CineAvatar è un sito di cinema letto da molti appassionati di horror. Quali sono i tuoi film horror preferiti, ed in particolare quelli italiani che ami?
Ho due filoni horror che adoro. Tutto quello che va dalla seconda metà degli anni ’50 alla prima degli anni ’70 ed in particolare le produzioni della Hammer. E poi gli slasher degli anni ’80. Alcuni titoli che riguardo sempre con piacere sono “Il terrore viene dalla pioggia” di Freddie Francis, la saga di Halloween, “Il signore del male” di John Carpenter. Sugli italiani sono più selettivo, mi piace molto ciò che è stato prodotto fino alla fine degli anni novanta, con il nuovo millennio trovo che abbiamo perso un po’ il tocco magico per il genere. Ho una passione particolare per “Phenomena” di Dario Argento (conservo anche la colonna sonora in vinile) e per “Dove comincia la notte” di Maurizio Zaccaro scritto da Pupi Avati.

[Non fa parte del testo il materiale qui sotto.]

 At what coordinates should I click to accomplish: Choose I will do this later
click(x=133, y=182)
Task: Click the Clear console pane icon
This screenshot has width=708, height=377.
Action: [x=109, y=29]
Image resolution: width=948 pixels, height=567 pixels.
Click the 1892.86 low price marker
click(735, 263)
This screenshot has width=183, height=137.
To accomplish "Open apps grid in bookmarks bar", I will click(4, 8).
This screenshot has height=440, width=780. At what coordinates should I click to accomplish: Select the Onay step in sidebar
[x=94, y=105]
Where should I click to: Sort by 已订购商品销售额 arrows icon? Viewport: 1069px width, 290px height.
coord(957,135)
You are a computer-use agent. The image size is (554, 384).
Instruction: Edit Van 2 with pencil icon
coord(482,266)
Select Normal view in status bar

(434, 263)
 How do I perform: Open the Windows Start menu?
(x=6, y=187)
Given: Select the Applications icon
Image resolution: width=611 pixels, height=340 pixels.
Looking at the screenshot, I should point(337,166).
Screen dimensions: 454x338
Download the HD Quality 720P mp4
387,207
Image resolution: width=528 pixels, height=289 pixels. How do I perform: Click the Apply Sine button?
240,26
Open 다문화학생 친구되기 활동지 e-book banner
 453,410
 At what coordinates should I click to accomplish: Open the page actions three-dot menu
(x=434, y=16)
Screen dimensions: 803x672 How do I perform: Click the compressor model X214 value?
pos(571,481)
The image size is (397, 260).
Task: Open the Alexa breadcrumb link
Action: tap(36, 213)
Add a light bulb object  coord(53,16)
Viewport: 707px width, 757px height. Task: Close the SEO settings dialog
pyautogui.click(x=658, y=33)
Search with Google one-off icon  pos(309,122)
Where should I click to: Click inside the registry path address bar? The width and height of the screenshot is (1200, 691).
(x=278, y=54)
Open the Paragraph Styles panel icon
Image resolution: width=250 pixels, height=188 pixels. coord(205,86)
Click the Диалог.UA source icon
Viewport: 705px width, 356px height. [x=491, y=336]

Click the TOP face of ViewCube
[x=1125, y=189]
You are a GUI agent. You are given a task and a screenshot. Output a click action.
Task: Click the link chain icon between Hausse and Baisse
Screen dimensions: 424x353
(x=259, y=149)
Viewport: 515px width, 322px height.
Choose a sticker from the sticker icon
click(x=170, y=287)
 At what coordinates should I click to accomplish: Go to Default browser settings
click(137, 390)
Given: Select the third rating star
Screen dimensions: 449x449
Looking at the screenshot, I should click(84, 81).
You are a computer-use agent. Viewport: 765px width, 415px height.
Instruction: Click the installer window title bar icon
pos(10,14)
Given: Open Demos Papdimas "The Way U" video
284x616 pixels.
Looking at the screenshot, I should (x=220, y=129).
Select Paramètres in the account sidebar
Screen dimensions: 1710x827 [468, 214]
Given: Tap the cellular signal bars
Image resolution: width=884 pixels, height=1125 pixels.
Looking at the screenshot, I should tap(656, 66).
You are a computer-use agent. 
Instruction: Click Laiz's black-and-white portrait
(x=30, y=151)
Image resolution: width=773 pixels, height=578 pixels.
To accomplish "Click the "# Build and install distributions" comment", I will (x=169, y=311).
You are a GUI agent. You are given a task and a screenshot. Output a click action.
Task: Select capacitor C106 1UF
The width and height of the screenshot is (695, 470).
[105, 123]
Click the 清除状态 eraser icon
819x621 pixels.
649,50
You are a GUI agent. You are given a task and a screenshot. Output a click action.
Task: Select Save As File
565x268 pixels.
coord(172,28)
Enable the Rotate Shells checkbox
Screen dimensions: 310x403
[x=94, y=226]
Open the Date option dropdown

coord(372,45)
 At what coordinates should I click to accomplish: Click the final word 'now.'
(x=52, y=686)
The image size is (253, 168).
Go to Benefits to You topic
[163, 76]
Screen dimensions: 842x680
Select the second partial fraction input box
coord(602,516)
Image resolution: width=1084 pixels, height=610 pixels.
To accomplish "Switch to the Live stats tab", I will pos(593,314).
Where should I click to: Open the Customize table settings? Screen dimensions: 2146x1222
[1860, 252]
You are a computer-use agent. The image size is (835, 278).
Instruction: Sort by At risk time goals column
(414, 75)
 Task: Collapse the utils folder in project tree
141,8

Cosa ne pensi della situazione attuale del cinema indie italiano?
Probabilmente a causa del Covid è più disastrato che mai. È difficile riuscire a far partire una produzione con tutti i problemi relativi al periodo. Però è anche vero che le grandi produzioni affrontano gli stessi problemi e che alcuni spazi, soprattutto grazie alle piattaforme online, si stanno creando. Vedo spesso molte storie belle, realizzate anche bene ma che anno hanno ricevuto poca attenzione e pochi riconoscimenti. Credo che dovrebbe stare nel pubblico la volontà di cominciare a rifiutare i prodotti diretti e interpretati sempre dalle stesse persone e capire che c’è un mondo di idee originalissime che va ancora valutato come merita.
Progetti cinematografici futuri?
Preso da un’assoluta follia ho scritto e da poco iniziato a girare una serie musical con protagonista ancora Adele Vitale e una schiera infinita di cantautori e musicisti che sta lavorando ai brani dei vari episodi: da Paolo Maccaro (fratello di Clementino) a Maurizio Capone, da Fabiana Martone ad Alessandra Tumolillo, giusto per dirne alcuni. Parla di Serenella, una ragazza timida e con vari problemi economici e familiari, che si rifugia nel sogno di un amore impossibile per sfuggire alla realtà. Scenderà dal cielo in suo aiuto Cupido ma finirà per innamorarsi lui della ragazza. Il titolo lo ha suggerito Zulu, il frontman dei 99 Posse, e sarà semplicemente “Serenè”. Sono 10 episodi, spero venga bene, io e Adele ce la stiamo mettendo tutta, lei sta anche collaborando attivamente alle idee e alle coreografie e così stiamo ottenendo il meglio dalla fusione delle nostre esperienze passate.
Finito con questo mio progetto sarò solo interprete per due cortometraggi dell’orrore. Sarà la prima volta che mi cimento nel genere.
Hai voglia di salutare i tuoi fan e i lettori di CineAvatar?
Saluto tutti con un augurio. Che presto si possa tornare tranquillamente a riempire le strade, le piazze e i luoghi d’aggregazione come i cinema. A me personalmente manca abbracciare le persone e quindi se non il 2021, che almeno il 2022 possa essere un anno pieno di abbracci e pieno di film visti finalmente al buio di una sala.